La guerra de divisas está oficialmente lanzada entre las dos mayores potencias económicas mundiales. Estados Unidos declaró oficialmente a China como país que manipular su moneda para lograr así una ventaja competitiva. El presidente de EE UU, Donald Trump, ya había sugerido esta posibilidad en sus números intervenciones públicas, al acusar directamente a Pekín de estar devaluando artificialmente el yuan.

Ahora lo hace efectivo cuando no ha pasado ni una semana desde que decidió llevar el litigio arancelario a todos los bienes importados chinos. Es la primera vez desde 1994 que EE UU declara a China como país manipulador de divisas. El Departamento del Tesoro lo había evitado hasta ahora, aunque se venía planteado esta opción desde que el valor del yuan se desplomó durante la pasada crisis financiera. El valor de la moneda china vuelve a estar a niveles de 2008.

El secretario del Tesoro, Steven Mnuchin, explicó en un comunicado de prensa que va a solicitar ahora al Fondo Monetario Internacional que “proceda a eliminar la ventaja competitiva injusta creada por las últimas acciones de China”. La maniobra de Washington contra Pekín podría así detonar una crisis aún mayor entre los dos países y tener severas ramificaciones en la economía global.

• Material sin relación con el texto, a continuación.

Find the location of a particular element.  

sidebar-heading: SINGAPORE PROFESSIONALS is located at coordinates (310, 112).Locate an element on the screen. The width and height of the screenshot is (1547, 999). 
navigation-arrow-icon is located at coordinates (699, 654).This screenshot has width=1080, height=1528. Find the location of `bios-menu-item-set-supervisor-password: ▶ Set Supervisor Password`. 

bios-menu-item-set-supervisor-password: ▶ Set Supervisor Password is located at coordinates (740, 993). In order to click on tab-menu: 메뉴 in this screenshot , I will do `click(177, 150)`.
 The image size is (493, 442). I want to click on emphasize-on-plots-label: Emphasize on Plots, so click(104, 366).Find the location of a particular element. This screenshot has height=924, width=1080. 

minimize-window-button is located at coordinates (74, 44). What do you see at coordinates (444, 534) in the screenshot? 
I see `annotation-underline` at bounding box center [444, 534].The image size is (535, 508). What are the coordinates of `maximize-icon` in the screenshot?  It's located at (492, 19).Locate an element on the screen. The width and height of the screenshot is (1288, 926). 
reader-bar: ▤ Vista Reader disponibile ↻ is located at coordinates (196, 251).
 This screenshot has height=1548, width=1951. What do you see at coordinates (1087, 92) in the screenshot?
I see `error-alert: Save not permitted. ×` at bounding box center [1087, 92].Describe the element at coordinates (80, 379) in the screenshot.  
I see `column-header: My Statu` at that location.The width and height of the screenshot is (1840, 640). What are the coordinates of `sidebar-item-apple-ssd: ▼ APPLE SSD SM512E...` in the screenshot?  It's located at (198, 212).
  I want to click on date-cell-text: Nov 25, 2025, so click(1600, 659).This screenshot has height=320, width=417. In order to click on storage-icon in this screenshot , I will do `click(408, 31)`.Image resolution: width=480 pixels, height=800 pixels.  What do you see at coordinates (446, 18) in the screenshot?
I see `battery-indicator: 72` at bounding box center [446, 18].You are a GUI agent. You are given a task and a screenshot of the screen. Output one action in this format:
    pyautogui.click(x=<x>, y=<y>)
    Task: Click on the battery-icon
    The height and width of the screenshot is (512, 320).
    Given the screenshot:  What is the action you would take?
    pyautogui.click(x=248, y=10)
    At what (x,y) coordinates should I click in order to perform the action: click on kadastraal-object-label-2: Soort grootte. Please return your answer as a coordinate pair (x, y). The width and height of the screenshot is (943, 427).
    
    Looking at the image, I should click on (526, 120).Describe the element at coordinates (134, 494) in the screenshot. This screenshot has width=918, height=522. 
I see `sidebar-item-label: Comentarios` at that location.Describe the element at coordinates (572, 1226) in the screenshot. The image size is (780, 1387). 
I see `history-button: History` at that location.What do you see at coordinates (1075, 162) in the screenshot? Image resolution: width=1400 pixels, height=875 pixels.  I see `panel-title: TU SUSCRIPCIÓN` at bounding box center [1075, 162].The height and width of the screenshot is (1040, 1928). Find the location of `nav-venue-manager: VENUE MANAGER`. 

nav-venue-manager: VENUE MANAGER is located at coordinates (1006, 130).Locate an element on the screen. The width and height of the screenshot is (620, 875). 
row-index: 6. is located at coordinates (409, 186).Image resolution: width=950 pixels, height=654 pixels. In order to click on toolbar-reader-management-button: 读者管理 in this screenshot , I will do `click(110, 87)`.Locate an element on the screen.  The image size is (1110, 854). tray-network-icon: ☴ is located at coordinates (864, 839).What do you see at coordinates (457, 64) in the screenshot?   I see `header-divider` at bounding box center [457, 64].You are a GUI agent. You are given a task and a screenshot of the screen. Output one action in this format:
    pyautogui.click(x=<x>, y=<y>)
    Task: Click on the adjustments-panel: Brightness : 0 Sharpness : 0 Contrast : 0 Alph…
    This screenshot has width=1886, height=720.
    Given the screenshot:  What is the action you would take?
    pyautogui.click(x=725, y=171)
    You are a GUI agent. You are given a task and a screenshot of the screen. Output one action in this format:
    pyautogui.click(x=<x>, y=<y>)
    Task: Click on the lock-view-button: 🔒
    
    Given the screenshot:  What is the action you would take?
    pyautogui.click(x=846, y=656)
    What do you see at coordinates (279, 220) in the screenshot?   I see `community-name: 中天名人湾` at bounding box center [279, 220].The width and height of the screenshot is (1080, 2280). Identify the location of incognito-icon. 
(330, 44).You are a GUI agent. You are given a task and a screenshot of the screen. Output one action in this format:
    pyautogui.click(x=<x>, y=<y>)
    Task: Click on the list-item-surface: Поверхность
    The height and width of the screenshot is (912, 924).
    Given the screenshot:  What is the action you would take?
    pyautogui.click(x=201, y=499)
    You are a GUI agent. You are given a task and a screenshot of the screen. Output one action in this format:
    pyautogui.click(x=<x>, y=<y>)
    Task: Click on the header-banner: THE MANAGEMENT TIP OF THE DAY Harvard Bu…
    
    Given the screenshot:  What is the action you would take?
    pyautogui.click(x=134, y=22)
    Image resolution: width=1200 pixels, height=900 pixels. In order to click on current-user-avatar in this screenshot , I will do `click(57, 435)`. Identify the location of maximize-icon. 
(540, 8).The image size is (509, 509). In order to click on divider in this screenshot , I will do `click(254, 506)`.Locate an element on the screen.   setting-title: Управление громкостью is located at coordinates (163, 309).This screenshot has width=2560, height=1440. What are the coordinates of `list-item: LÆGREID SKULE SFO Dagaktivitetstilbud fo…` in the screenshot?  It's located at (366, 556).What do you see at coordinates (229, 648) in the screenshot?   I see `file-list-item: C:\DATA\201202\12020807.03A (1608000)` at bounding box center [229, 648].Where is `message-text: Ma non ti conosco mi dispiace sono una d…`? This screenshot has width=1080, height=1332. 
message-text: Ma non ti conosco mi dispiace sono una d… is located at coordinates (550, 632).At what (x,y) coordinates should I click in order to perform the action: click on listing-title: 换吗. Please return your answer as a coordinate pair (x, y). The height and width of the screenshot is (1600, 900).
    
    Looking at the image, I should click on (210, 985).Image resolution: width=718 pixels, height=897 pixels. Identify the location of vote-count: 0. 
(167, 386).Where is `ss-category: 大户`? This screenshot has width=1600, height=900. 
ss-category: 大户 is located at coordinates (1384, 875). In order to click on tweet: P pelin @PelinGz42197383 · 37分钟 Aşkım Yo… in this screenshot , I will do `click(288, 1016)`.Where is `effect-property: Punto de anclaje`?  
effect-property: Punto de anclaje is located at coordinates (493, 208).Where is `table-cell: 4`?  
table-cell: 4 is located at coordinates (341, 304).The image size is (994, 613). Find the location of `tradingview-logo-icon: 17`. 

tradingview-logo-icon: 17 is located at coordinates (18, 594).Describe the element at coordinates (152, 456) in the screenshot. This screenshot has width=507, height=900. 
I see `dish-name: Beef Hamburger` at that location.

El temor a que la batalla arancelaria detonara en una guerra de divisas provocó este lunes que Wall Street sufriera la peor jornada del año. El índice Dow Jones cerró con una caída del 2,9% y el S&P 500 con un 2,98%, lo que le colocó en el nivel más bajo en dos meses. El Nasdaq se dejó un 3,47%. El negativo se hizo más intenso tras conocerse que las empresas chinas respondieron dejando de adquirir productos agrícolas estadounidenses al considerar que se violaron los términos del pacto alcanzado entre Donald Trump y Xi Jinping en el G20.

Que las divisas se usen como arma no haría más que prolongar el enfrentamiento. Se da además la circunstancia de que esta vez no hay un encuentro a la vista entre los dos líderes que pueda contribuir a rebajar la tensión como sucedió en mayo pasado, la última vez que el parqué neoyorquino se vio atrapado en una espiral negativa similar. Preocupa, por tanto, que la situación no se pueda reconducir. La devaluación de las monedas es una herramienta que utilizan los países para compensar el efecto del alza de los aranceles. Trump también señaló al Banco Central Europeo.

Reflejo de la incertidumbre, el tipo de los bonos del Tesoro a 10 años se colocó entre tanto por debajo del 1,75% ante las expectativas de que la retórica de confrontación de Donald Trump fuerce a la Reserva Federal a recortar de nuevo el precio del dinero en septiembre y previsiblemente otra vez en diciembre. La acción del banco central le podría ayudar, a la vez, a rebajar el valor del billete verde.

Un yuan más débil hace que los productos estadounidenses sean más caros en el mercado chino. Eso afectó especialmente a multinacionales como Apple, que se dejó más de un 5%, y a compañías industriales porque las hacen menos competitivas frente a rivales locales. La guerra comercial es, en cualquier caso, un catalizador. El litigio tiene lugar en un momento en el que el crecimiento global se modera.

El Tesoro es el guardián del dólar en EE UU, no su banco central. La Administración de Donald Trump, sin embargo, puede recurrir a varias herramientas para intervenir si fuera necesario en el mercado de divisas y en ese caso la Fed podría ayudarle a vender dólares y comprar divisas. Es, en todo caso, un paso extremo y EE UU podría verse en la situación de actuar en solitario.